Piedmont: home of slow food, fine wine, and… medieval horse festivals? Well actually, yes. Aperitif and sparkling wine producer Cocchi recently welcomed MoM to the region for a weekend packed with bareback horse racing and vermouth-flavoured ice cream. Here’s what we discovered…

Many people go through their entire life without hearing those three little words. Unforgettable words that, when uttered together, promise the recipient that life will never, ever be the same from that moment on. No not ‘I love you’ – we’re talking about ‘medieval horse festival’. Or, if you want to be specific, ‘Palio di Asti’.
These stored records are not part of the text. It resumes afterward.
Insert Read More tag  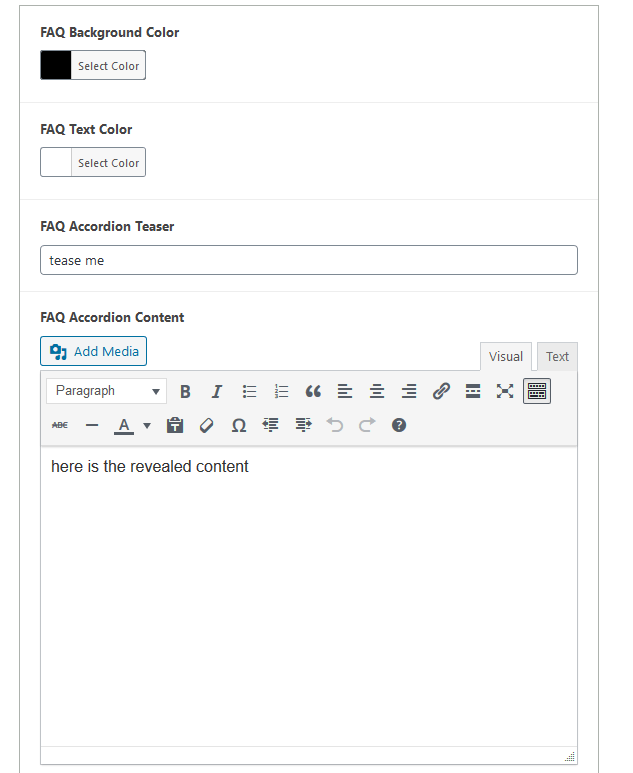(473, 391)
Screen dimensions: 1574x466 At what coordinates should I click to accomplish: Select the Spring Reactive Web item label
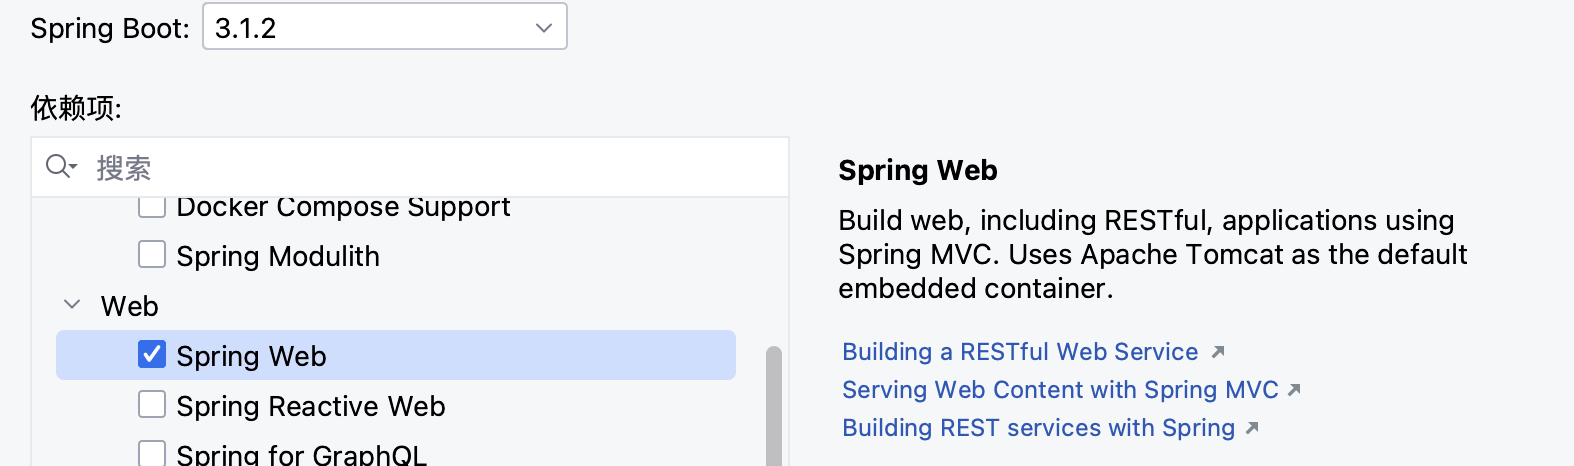pos(310,406)
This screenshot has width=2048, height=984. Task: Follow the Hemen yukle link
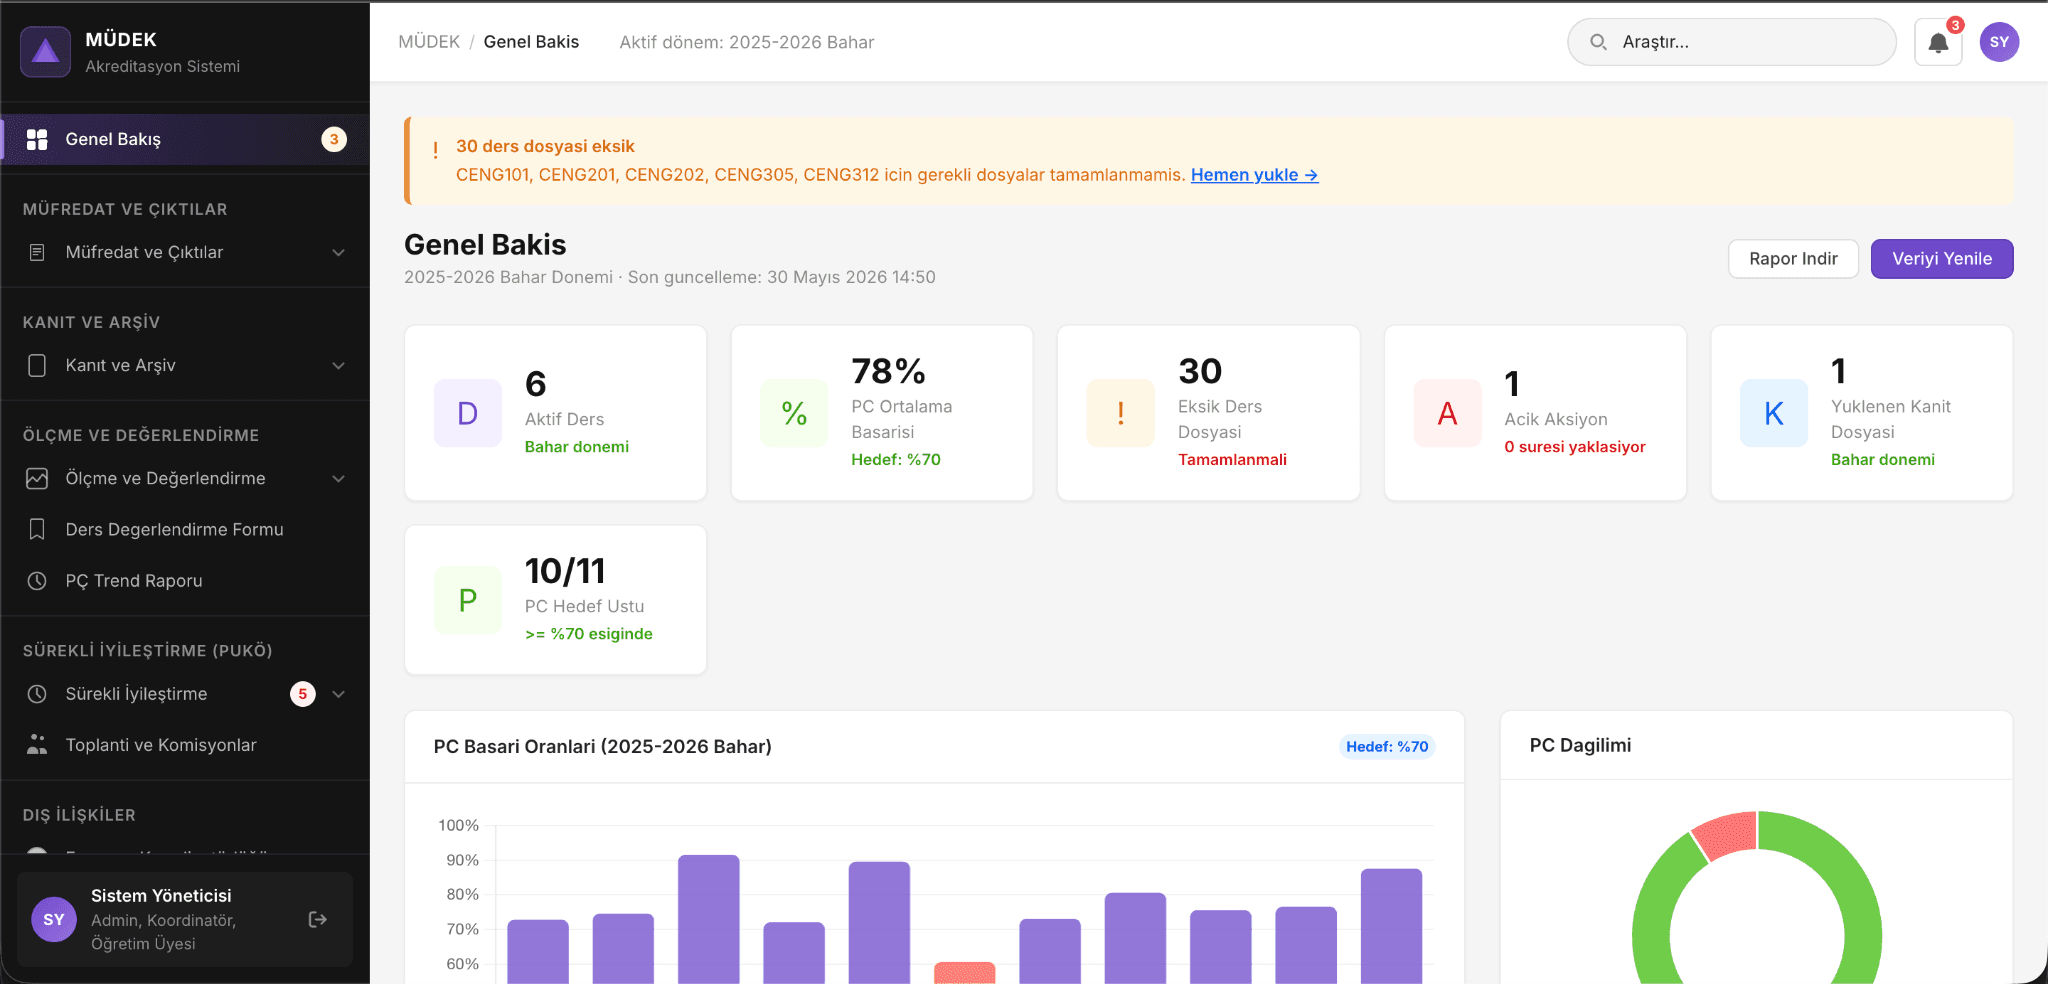[x=1254, y=175]
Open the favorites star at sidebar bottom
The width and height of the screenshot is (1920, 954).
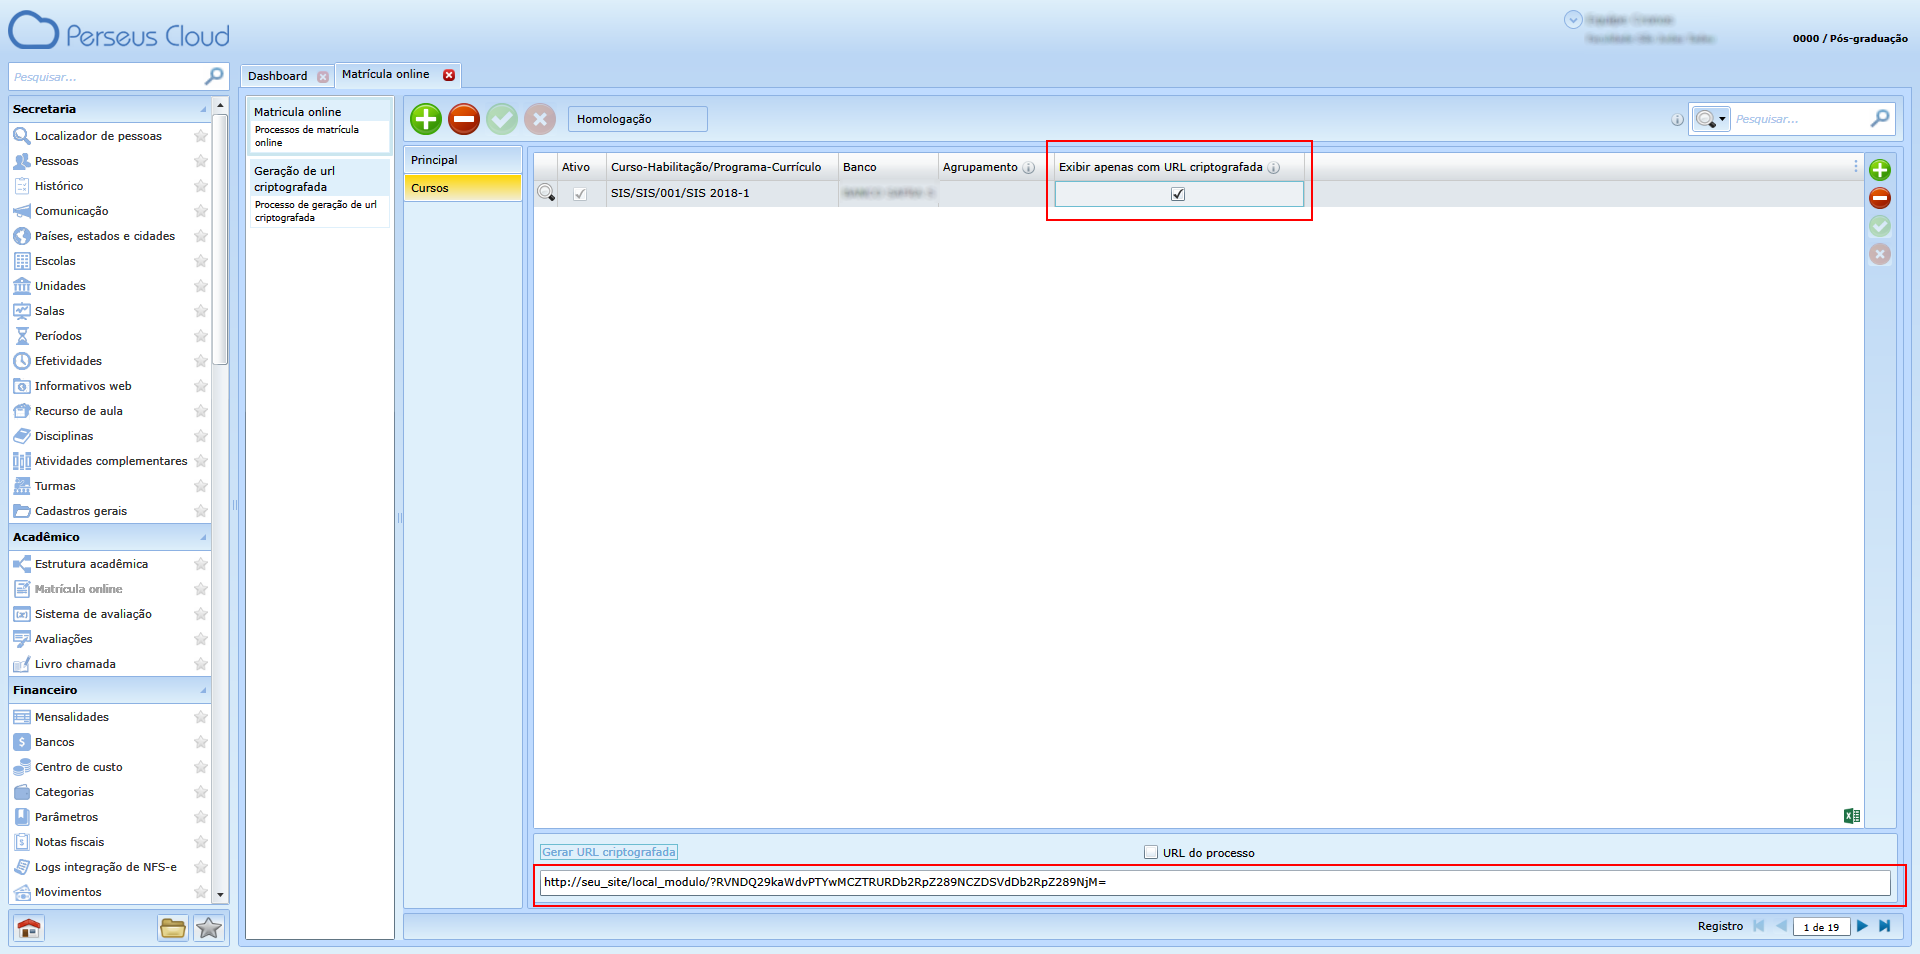[209, 928]
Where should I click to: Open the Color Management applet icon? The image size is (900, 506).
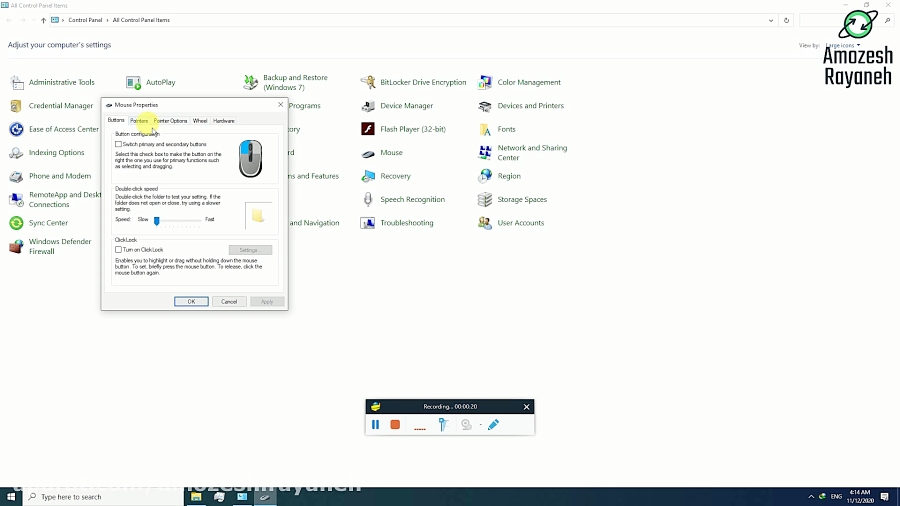pyautogui.click(x=485, y=82)
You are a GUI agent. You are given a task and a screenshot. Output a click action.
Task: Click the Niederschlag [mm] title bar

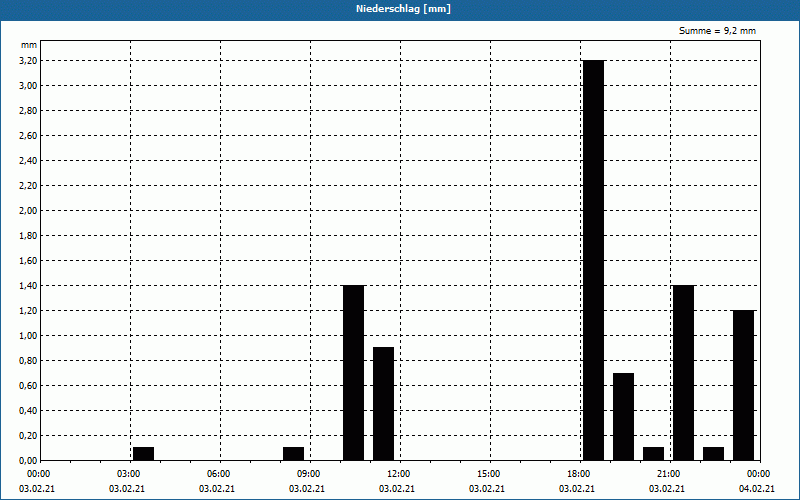point(400,9)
When the Bava family, 6th generation Barolo winemakers and producers of Cocchi wine-based aperitif and sparkling wines, invited MoM to Italy for a weekend of vermouth, wine, and medieval escapades, we knew better than to decline. More on Cocchi and the winemaking history of the Bava family to come in due course. But first: horses.

You might be familiar with the Palio, a saddle-free horse race that takes place every year, famously in Sienna but also in other Italian cities. Asti, located in northwest Piedmont, boasts the oldest recorded bareback horse race in Italian history, dating back to 1275. It has taken place almost constantly since, bar two periods – lasting 70 years and 30 years respectively – in the nineteenth and twentieth centuries.

Palio di AstiMany horses, no saddles

The race, which sees each participating horse represent various districts and neighbourhoods within Piedmont, takes place in triangular square the Piazza Alfieri on every third Sunday in September. There two objectives. First and most obvious, win! The triumphant region is awarded a highly coveted drape which depicts the image of San Secondo, the city’s patron saint.

The second objective is to avoid coming last, because the consolation prize is an anchovy salad. Also up for grabs: a bag of silver coins, a set of spurs, a live rooster, and a cockade (like a rosette). Nice. If the jockey should fall off – and they often do – the horse may continue to run the race. Indeed, jockey-less horses have been known to win in the past.

On the morning of the race, each horse is benedicted in the church of their district or municipality. In this instance, ‘in’ is not a typo; the horse is quite literally led inside the church. Incidentally, a ‘look-a-like’ horse is used for this bit, in case the ceremony freaks the horse out (likely) and it refuses to race.

With imposter horses well and truly blessed, a historic procession begins in the town centre, featuring more than 1,200 people dressed in traditional medieval costumes waving huge flags around and generally looking cool as hell. Highlights included a live chicken being paraded about in a palanquin (a covered litter) and a man who was quite literally dressed as a swamp.

Palio di AstiEven the horses get clothes | Photo: Vittorio Ubertone

The race is split into sections: three races of seven riders, and a final of nine made up of the top three from each heat. Once the horses are in line, and the mossiere has signalled that the race can begin, the three-lap circuit takes around two minutes to complete. Those who aren’t familiar with horses might wonder how eight minutes of racing could possibly fill an entire afternoon. Those who are will wonder why it doesn’t take longer.

Turns out, trying to organise seven horses in a straight line against a backdrop of a roaring crowd just once would be considered a tough gig. But four times? Enough reason to sneak off for an afternoon aperitivo if ever we’ve heard one.

Thankfully, Giulio Cocchi had the fabulous idea of opening a series of bars when he founded the Cocchi brand back in 1891, stocked with his vermouths, aromatised wines and sparkling tipples. One of them, Bar Cocchi, remains in the heart of Asti to this day, dishing out Negroni Sbagliato, Vermouth & Tonic, Americano Royale, and just about every other style of aperitivo you can dream up.

CocchiHorse wrangling or aperitvo? We know what choice we’d make…

By the time the final race comes around, bums are firmly on seats. The Palio might be a convivial tradition, but it’s underscored with a competitive streak. Neighbourhoods convene in groups, wearing their traditional colours, hollering in chorus. The mood is tense.

As the winning horse crosses the line – this year representing Moncalvo – the crowd erupts; elated locals from the neighbourhood jump the barriers and flood the dirt track, cheering, weeping and hugging one another.

The group take to the streets in an impromptu procession, banging drums and chanting, with the jockey leading the way. It’s the World Cup of bareback horse racing, and Moncalvo are taking home the trophy for the first time since 1995. Result.